The BBC has this graphic for its summing up of the arguments on the AV Referendum. Clearly the pencil has more than two faces but only two are available to the voter - yes or no. The graphic so neatly sums up the problem with First Past the Post that I'm surprised the Director-General Mark Thomson didn't ban it as the BBC banned the use of the word "Reform".

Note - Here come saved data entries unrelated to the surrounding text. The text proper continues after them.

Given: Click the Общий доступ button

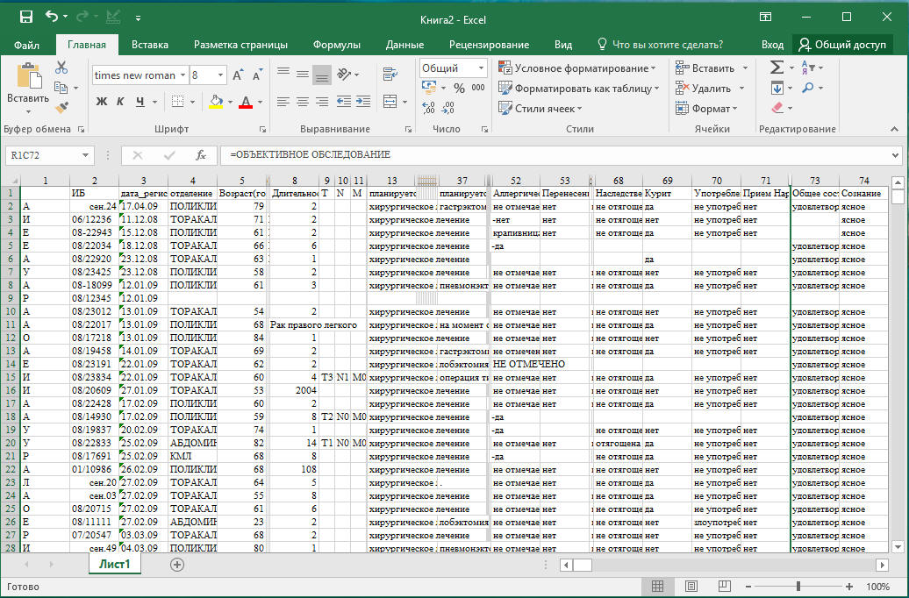Looking at the screenshot, I should pyautogui.click(x=842, y=45).
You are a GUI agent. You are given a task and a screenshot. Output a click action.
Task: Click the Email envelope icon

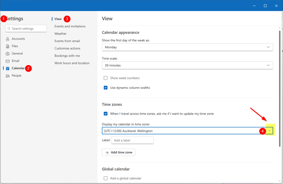tap(8, 61)
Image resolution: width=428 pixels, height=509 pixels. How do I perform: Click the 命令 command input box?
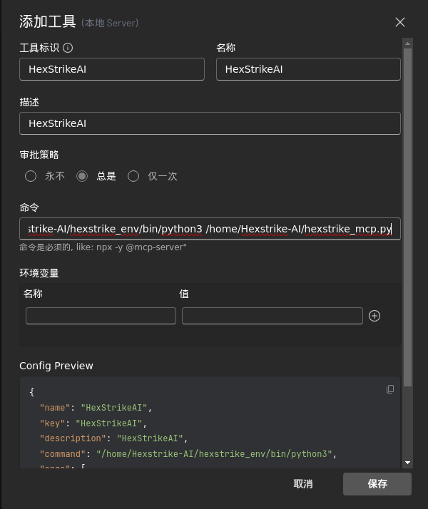click(210, 229)
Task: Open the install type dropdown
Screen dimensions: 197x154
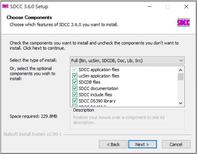Action: point(127,60)
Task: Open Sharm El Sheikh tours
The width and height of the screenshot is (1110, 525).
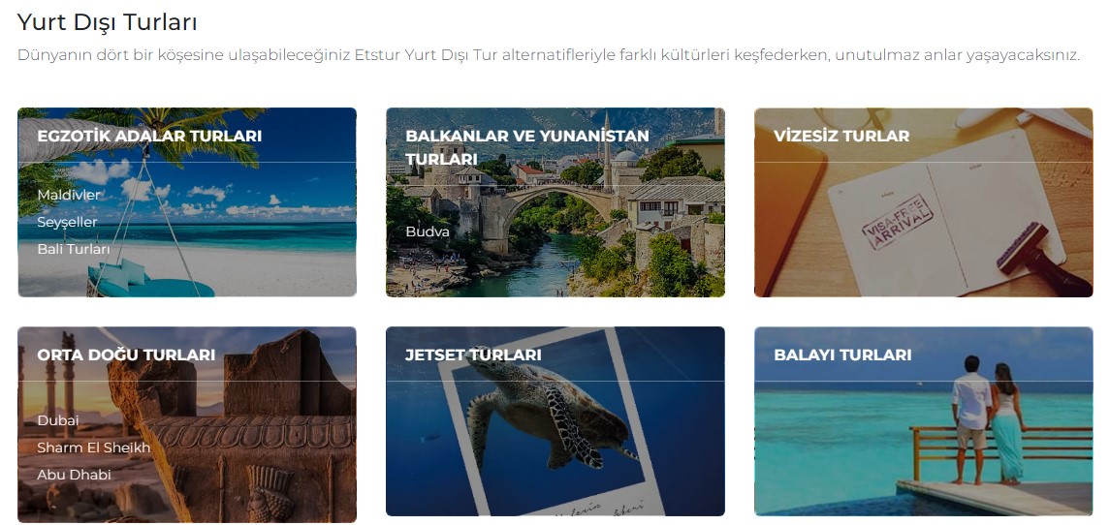Action: coord(93,448)
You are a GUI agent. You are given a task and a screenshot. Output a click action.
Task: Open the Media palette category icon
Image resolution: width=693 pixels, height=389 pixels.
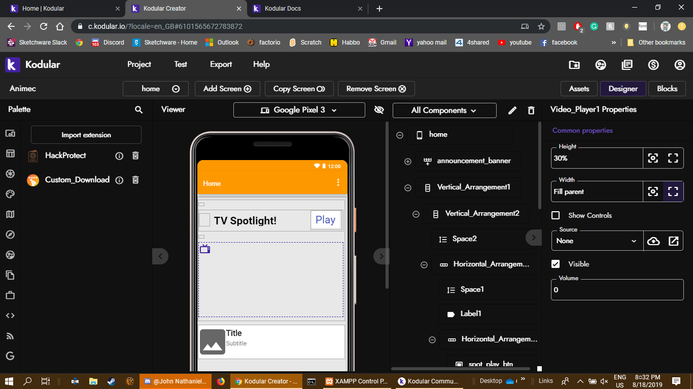coord(10,174)
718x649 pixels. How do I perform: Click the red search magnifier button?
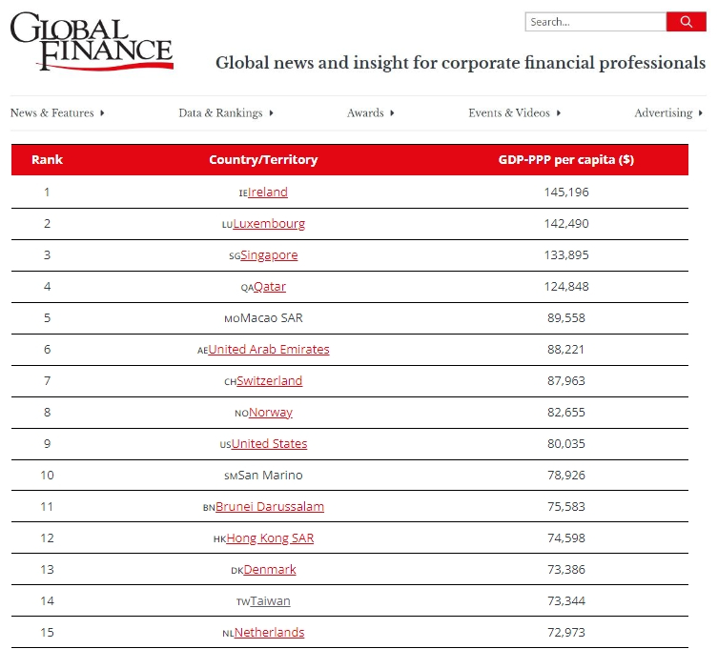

Caroline Lucas was of course right in seeking to amend the referendum into a preferendum with a choice of voting systems. She was wrong to blame Liberal Democrat MPs for not supporting her, as she know that the combined weight of the Tory and Labour dinosaurs would not have permitted such a choice to the electorate. LibDem MPs were confined to the AV option by the coalition agreement. Could we have got more from the Tories ? I wonder. What about Labour ? With the exception of Ed Miliband (who gave a remarkably honest interview to the trivial, point-scoring, ever interrupting Humphries this morning) and a few other Labour politicians, the Labour Party has once again shown itself dishonest and opportunistic. Blair's first broken promise was his refusal to put the Jenkins Commission's report to a referendum. Now many Labour politicians led by the despicable Reid, Prescott, Blunkett and Beckett are campaigning against AV, which they promised in their own General Election manifesto. Make no mistake. If the answer tomorrow is "NO" they will bear the blame as much as any self-seeking Tory.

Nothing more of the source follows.